5. Os pactos atributivos de jurisdição que façam parte de um contrato são tratados como acordo independente dos outros termos do contrato. […]” [7].


     Face ao art. 25.º, n.º 1, do Regulamento n.º 1215/2012, a controvérsia está sobretudo em averiguar se o pacto será, ou não, substantivamente nulo, nos termos da lei portuguesa.

      A Autora, agora Recorrente, AA, LDA., alegou que a validade da cláusula 14.ª deve ser apreciada em função do art. 25.º do Regulamento n.º 1215/2012, e que, desde que fosse apreciada em função do art. 25.º do Regulamento, a cláusula 14.ª seria válida; as Rés, agora Recorridas BB CONSTRUCTION, S.A.S.. (1.ª Ré) e BB, SGPS (2.ª Ré), alegaram que, ainda que a validade da cláusula 14.ª fosse apreciada em função do art. 25.º do Regulamento, a cláusula 14.ª seria inválida — substantivamente nula [8].

           

      6. O Supremo Tribunal de Justiça tem afirmado, constantemente, que as disposições do Regulamento n.º 1215/2012, incluindo a disposição do art. 25.º, têm prioridade sobre as normas do Código de Processo Civil [9]; que as situações jurídicas plurilocalizadas, desde que transnacionais, podem ser objecto de pactos atributivos de jurisdição, nos termos do art. 25.º do Regulamento n.º 1215/2012 [10]; e que a validade dos pactos atributivos de jurisdição concluídos ao abrigo do art. 25.º do Regulamento é independente de qualquer conexão entre o objecto do litígio e o tribunal designado, “não sendo valoráveis, designadamente, os hipotéticos inconvenientes, para uma das partes, da localização do foro convencionado a que o direito interno confira relevo” [11].

       Entre os requisitos essenciais para que um pacto de jurisdição concluído ao abrigo do art. 25.º do Regulamento (UE) n.º 1215/2012 seja substantivamente válido está o de que designe, com suficiente determinação, duas coisas — a relação jurídica e o tribunal em que as questões emergentes da relação jurídica designada hão-de ser apreciadas e decididas [12].

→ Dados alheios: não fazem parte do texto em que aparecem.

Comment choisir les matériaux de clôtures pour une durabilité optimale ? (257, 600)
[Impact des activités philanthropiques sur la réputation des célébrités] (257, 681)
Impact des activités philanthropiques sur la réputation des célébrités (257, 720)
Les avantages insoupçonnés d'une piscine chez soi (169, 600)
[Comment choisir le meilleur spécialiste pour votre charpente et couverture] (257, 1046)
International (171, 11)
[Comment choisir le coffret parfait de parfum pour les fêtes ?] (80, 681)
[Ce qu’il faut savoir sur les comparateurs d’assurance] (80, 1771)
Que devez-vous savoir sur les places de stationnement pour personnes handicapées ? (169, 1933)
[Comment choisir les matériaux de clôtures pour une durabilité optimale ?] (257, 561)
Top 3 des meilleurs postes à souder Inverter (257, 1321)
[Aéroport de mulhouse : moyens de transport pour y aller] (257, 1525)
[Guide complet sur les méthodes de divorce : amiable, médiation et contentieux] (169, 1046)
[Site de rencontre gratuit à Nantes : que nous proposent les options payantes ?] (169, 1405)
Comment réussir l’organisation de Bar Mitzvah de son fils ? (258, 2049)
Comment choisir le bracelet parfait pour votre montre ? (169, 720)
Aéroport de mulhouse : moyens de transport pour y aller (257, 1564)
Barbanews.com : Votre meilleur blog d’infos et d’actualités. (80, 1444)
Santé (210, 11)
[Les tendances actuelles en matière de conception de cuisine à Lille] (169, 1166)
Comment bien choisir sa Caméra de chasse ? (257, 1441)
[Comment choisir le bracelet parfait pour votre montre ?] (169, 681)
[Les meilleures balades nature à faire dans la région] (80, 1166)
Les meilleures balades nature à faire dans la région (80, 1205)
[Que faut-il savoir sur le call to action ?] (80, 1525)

       O Tribunal de Justiça da União Europeia pronunciou-se já no sentido de que “uma cláusula atributiva de jurisdição […] que […] designa como órgãos jurisdicionais competentes os tribunais de uma cidade de um Estado-Membro, cumpre os requisitos [do antigo art. 23.º do Regulamento n.º 44/2001, cujo conteúdo corresponde sensivelmente ao art. 25.º do Regulamento n.º 1215/2012] relativos ao consentimento das partes e à precisão do conteúdo dessa cláusula” [13].

      Entre os requisitos essenciais para que um pacto de jurisdição seja substantivamente válido não está, em todo o caso o de que o tribunal designado tenha alguma conexão objectiva com a relação jurídica designada, com os seus sujeitos ou com o seu objecto.

Como se escreve em comentário de referência ao Regulamento,


“o art. 25.º não exige uma conexão objectiva entre o tribunal escolhido e as partes, ou o objecto do seu litígio. A escolha de um foro ‘neutral’, sem nenhuma conexão com o litígio é perfeitamente válida — pode, p. ex., escolher-se um tribunal de Londres para decidir um litígio entre partes domiciliadas na França e na Alemanha — e pode proporcionar-lhes precisamente a vantagem que pretendiam obter com a sua escolha” [14].


    O raciocínio procede, por maioria de razão, para quando as partes escolhem um determinado foro, um  tribunal, dentro de um Estado com uma conexão objectiva com o litígio, sem que haja uma conexão das partes ou do objecto do litígio com tal foro específico — o conceito de invalidade substancial do art. 25.º do Regulamento n.º 1215/2012 deve interpretar-se em termos de não abranger a invalidade por violação das regras de competência interna e, designadamente, das regras de competência interna dos arts. 94.º, 95.º e 104.º do Código de Processo Civil.


      7. O resultado é confirmado pelo teor do considerando 19 do Regulamento n.º 1215/2012:


“A autonomia das partes num contrato que não seja de seguro, de consumo ou de trabalho quanto à escolha do tribunal competente, no caso de apenas ser permitida uma autonomia limitada de escolha do tribunal, deverá ser respeitada sem prejuízo das competências exclusivas definidas pelo presente regulamento”.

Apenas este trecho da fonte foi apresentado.